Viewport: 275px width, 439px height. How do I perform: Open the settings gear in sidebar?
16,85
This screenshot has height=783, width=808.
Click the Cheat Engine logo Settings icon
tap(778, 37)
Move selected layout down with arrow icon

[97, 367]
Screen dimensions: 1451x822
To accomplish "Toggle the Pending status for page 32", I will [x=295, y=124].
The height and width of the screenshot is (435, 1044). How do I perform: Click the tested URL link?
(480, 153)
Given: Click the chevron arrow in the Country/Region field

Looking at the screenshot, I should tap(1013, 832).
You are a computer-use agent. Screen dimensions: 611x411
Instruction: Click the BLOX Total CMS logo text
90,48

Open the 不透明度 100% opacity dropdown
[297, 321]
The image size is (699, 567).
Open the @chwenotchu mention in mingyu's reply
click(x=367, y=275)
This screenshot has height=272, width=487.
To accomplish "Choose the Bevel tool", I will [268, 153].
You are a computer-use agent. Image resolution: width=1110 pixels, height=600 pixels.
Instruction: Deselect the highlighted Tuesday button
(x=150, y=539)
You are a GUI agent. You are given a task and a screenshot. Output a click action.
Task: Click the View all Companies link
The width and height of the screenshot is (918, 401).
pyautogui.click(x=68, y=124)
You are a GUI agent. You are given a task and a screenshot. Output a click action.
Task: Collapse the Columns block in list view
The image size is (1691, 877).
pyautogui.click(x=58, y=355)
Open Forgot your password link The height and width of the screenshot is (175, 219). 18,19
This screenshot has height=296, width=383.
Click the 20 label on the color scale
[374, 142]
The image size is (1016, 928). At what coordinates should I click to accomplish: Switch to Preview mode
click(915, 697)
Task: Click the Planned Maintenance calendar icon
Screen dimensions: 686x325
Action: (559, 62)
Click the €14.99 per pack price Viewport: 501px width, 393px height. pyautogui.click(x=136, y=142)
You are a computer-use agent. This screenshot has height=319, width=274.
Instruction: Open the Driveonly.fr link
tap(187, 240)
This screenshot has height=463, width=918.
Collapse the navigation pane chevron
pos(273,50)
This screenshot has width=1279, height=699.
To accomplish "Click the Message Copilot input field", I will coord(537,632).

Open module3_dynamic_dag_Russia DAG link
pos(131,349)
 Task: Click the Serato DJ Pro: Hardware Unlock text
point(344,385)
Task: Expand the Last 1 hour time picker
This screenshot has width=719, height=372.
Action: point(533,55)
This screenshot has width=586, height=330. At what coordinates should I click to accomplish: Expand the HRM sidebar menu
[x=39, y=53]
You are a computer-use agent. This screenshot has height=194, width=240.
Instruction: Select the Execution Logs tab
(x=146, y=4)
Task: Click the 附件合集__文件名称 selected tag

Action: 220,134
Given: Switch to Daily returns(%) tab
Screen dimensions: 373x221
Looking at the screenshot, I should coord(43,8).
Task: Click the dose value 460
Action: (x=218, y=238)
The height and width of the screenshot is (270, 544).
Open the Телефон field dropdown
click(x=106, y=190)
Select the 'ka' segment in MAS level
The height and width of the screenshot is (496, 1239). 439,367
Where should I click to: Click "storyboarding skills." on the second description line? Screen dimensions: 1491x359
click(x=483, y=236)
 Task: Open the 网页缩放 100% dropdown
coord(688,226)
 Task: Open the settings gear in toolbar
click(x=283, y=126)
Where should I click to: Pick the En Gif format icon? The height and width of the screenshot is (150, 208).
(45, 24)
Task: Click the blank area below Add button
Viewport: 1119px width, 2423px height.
▬▬▬▬▬▬
:: EXERCISE DESCRIPTION ::
Put every line of the records above into a JSON list of strings, one string per line, leaving out the blank lines.

:: RESULT OF THIS EXERCISE ::
[
  "Viewport: 275px width, 439px height. How do I perform: Open the settings gear in sidebar?",
  "16,85",
  "This screenshot has height=783, width=808.",
  "Click the Cheat Engine logo Settings icon",
  "tap(778, 37)",
  "Move selected layout down with arrow icon",
  "[97, 367]",
  "Screen dimensions: 1451x822",
  "To accomplish \"Toggle the Pending status for page 32\", I will [x=295, y=124].",
  "The height and width of the screenshot is (435, 1044). How do I perform: Click the tested URL link?",
  "(480, 153)",
  "Given: Click the chevron arrow in the Country/Region field",
  "Looking at the screenshot, I should tap(1013, 832).",
  "You are a computer-use agent. Screen dimensions: 611x411",
  "Instruction: Click the BLOX Total CMS logo text",
  "90,48",
  "Open the 不透明度 100% opacity dropdown",
  "[297, 321]",
  "The image size is (699, 567).",
  "Open the @chwenotchu mention in mingyu's reply",
  "click(x=367, y=275)",
  "This screenshot has height=272, width=487.",
  "To accomplish \"Choose the Bevel tool\", I will [268, 153].",
  "You are a computer-use agent. Image resolution: width=1110 pixels, height=600 pixels.",
  "Instruction: Deselect the highlighted Tuesday button",
  "(x=150, y=539)",
  "You are a GUI agent. You are given a task and a screenshot. Output a click action.",
  "Task: Click the View all Companies link",
  "The width and height of the screenshot is (918, 401).",
  "pyautogui.click(x=68, y=124)",
  "You are a GUI agent. You are given a task and a screenshot. Output a click action.",
  "Task: Collapse the Columns block in list view",
  "The image size is (1691, 877).",
  "pyautogui.click(x=58, y=355)",
  "Open Forgot your password link The height and width of the screenshot is (175, 219). 18,19",
  "This screenshot has height=296, width=383.",
  "Click the 20 label on the color scale",
  "[374, 142]",
  "The image size is (1016, 928). At what coordinates should I click to accomplish: Switch to Preview mode",
  "click(915, 697)",
  "Task: Click the Planned Maintenance calendar icon",
  "Screen dimensions: 686x325",
  "Action: (559, 62)",
  "Click the €14.99 per pack price Viewport: 501px width, 393px height. pyautogui.click(x=136, y=142)",
  "You are a computer-use agent. This screenshot has height=319, width=274.",
  "Instruction: Open the Driveonly.fr link",
  "tap(187, 240)",
  "This screenshot has height=463, width=918.",
  "Collapse the navigation pane chevron",
  "pos(273,50)",
  "This screenshot has width=1279, height=699.",
  "To accomplish \"Click the Message Copilot input field\", I will coord(537,632).",
  "Open module3_dynamic_dag_Russia DAG link",
  "pos(131,349)",
  " Task: Click the Serato DJ Pro: Hardware Unlock text",
  "point(344,385)",
  "Task: Expand the Last 1 hour time picker",
  "This screenshot has width=719, height=372.",
  "Action: point(533,55)",
  "This screenshot has width=586, height=330. At what coordinates should I click to accomplish: Expand the HRM sidebar menu",
  "[x=39, y=53]",
  "You are a computer-use agent. This screenshot has height=194, width=240.",
  "Instruction: Select the Execution Logs tab",
  "(x=146, y=4)",
  "Task: Click the 附件合集__文件名称 selected tag",
  "Action: 220,134",
  "Given: Switch to Daily returns(%) tab",
  "Screen dimensions: 373x221",
  "Looking at the screenshot, I should coord(43,8).",
  "Task: Click the dose value 460",
  "Action: (x=218, y=238)",
  "The height and width of the screenshot is (270, 544).",
  "Open the Телефон field dropdown",
  "click(x=106, y=190)",
  "Select the 'ka' segment in MAS level",
  "The height and width of the screenshot is (496, 1239). 439,367",
  "Where should I click to: Click \"storyboarding skills.\" on the second description line? Screen dimensions: 1491x359",
  "click(x=483, y=236)",
  " Task: Open the 网页缩放 100% dropdown",
  "coord(688,226)",
  " Task: Open the settings gear in toolbar",
  "click(x=283, y=126)",
  "Where should I click to: Pick the En Gif format icon? The height and width of the screenshot is (150, 208).",
  "(45, 24)",
  "Task: Click the blank area below Add button",
  "Viewport: 1119px width, 2423px height."
]